The federal government pays each program a set amount of money, based on the program, number of residents, etc. It usually comes out to between $90,000-$120,000 per resident per year.

They pay only for "designated years," which basically means the years leading to your board certification. Preliminary years do not count as far as I know. The program sets minimum qualifications needed for each residency (i.e., emergency medicine, 3 years; general surgery, 5 years; internal medicine, 3 years; OB/gyn, 3 years (not counting the preliminary year); etc.).

If you exceed those years, then the program eats the cost. It doesn't matter if you extend it, the program requires you to stay extra, or the program requires all residents to spend additional time. Surgery residents who are required to do 2 years of research (i.e., a 7-year program) are at a program that eats the cost for the extra 2 years. My emergency medicine program is 4 years in length, so my program pays our fourth-year salary out of their own pocket.

Because of this, you'll find that most community programs adhere to the standards strictly. Large, academic programs have more flexibility in lengthening programs because they have large cash endowments that help offset the cost.

How about fellowships? Does the government pay the programs anything or do the programs pay the fellows out of pocket?
 
I allways understood it in the way how Miklos quotes it from the AAMC brochure. This is also how the director of GME at my residency hospital explained it to me a couple of years ago (and she was in charge of writing the GME budget, so she should know).

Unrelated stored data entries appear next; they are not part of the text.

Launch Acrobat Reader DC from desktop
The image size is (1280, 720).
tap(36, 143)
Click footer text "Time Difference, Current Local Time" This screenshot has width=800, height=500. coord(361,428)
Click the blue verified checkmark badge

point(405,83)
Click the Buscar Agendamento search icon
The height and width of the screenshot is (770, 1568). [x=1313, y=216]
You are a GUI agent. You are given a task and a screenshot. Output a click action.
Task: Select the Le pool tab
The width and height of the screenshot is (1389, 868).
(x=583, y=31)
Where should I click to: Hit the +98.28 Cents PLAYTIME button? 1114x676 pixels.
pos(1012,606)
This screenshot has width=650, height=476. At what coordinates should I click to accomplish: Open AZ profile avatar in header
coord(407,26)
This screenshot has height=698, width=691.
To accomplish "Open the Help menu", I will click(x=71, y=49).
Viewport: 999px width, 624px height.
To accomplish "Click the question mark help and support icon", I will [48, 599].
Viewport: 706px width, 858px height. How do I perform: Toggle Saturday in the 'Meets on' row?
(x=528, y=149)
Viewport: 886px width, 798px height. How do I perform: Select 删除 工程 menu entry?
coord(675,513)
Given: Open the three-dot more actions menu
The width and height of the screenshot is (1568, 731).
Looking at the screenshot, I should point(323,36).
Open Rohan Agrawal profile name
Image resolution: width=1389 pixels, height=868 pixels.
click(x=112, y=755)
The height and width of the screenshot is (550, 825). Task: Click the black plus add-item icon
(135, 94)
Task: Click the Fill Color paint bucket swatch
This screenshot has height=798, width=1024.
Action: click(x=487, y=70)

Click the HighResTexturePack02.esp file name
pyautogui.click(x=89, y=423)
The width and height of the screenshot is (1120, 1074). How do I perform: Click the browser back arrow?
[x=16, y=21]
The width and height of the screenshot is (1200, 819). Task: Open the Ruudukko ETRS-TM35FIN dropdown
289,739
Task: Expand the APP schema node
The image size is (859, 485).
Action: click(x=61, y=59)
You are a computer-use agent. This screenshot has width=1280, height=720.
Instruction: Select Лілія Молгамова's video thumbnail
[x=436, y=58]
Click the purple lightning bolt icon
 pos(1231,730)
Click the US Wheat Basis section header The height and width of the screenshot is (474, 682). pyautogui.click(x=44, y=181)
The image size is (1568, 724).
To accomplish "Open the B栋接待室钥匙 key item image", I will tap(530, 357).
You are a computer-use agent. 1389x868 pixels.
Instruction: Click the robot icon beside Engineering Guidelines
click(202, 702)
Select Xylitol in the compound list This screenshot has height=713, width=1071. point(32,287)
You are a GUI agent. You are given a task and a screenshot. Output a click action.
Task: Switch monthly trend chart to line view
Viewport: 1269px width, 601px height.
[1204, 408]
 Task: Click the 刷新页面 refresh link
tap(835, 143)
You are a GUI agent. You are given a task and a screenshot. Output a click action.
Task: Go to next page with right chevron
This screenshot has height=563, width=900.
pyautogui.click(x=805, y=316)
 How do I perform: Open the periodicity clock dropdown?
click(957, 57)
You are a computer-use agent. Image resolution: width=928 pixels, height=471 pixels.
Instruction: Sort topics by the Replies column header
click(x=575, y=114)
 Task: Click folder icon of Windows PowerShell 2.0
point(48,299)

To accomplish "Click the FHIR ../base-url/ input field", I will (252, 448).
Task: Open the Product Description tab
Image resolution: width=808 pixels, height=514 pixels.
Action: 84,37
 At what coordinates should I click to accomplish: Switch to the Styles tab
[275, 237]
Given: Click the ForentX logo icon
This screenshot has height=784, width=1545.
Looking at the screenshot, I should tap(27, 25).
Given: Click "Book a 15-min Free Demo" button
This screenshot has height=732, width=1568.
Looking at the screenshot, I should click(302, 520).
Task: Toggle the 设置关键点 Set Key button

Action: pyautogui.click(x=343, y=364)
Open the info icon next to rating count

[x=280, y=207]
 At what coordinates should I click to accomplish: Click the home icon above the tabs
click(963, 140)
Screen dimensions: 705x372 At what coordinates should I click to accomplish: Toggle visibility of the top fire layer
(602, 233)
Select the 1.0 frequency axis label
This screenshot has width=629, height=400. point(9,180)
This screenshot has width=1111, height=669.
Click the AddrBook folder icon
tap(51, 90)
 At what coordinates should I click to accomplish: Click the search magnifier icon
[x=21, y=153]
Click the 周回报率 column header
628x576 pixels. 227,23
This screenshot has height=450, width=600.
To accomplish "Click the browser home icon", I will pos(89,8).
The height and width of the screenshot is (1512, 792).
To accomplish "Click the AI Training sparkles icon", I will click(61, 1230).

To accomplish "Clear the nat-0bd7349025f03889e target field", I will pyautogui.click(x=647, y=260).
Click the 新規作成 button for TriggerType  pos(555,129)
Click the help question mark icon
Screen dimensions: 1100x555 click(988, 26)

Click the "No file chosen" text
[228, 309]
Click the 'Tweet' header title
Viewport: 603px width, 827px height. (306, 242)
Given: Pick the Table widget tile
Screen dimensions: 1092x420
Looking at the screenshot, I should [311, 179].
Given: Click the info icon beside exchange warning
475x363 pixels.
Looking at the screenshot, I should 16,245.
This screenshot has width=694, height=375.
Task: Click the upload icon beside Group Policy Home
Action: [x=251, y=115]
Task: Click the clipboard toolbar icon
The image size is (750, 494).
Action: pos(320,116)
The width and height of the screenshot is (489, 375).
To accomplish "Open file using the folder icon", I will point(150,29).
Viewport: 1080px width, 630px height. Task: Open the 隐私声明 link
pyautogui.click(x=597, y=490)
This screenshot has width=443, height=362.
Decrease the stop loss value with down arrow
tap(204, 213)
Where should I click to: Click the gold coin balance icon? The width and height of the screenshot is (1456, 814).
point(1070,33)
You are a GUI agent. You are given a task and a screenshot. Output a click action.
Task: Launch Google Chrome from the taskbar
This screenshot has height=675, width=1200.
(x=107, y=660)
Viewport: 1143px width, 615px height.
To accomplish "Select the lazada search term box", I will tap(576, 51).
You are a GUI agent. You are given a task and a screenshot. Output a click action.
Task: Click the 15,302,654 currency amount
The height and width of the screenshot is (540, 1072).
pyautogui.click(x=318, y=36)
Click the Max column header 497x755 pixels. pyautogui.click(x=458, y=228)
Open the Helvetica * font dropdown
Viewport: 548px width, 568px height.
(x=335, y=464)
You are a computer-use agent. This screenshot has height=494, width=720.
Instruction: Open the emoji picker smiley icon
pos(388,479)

It doesn't matter whether your PGY-1 in IM or GS is a designated prelim spot, after all it CAN be credited towards board eligibility and therefore triggers the clock. The only type of program that doesn't trigger the 'initial residency' clock is a TY.
 
How about fellowships? Does the government pay the programs anything or do the programs pay the fellows out of pocket?

Most fellowships, the hospital pays you out of patient care revenue. Sometimes the faculty practice plan will chip in, after all you are taking their call. Some of the incredibly long IM fellowships have some NSF or NIH funding for the higher years (restricting access to these fellowships for non-citizens).
 
f_w said:
How about fellowships? Does the government pay the programs anything or do the programs pay the fellows out of pocket?

Most fellowships, the hospital pays you out of patient care revenue. Sometimes the faculty practice plan will chip in, after all you are taking their call. Some of the incredibly long IM fellowships have some NSF or NIH funding for the higher years (restricting access to these fellowships for non-citizens).
As Miklos pointed out, apparently I'm wrong about the prelim year thing.

Fellowships are usually paid for by the program. Almost all require you to work clinical hours as an attending, and that's where you actually earn your pay.

There are some government-funded fellowships (like a lot of tox programs). Those do not require clinical hours.
 
f_w said:
The only type of program that doesn't trigger the 'initial residency' clock is a TY.

Then does that mean you can keep doing a TY at the same hospital or different hospitals year to year indefinetly and your funding will never run out?
 
Chief Resident said:
Then does that mean you can keep doing a TY at the same hospital or different hospitals year to year indefinetly and your funding will never run out?

I think that CR is really interested in this as a career, no?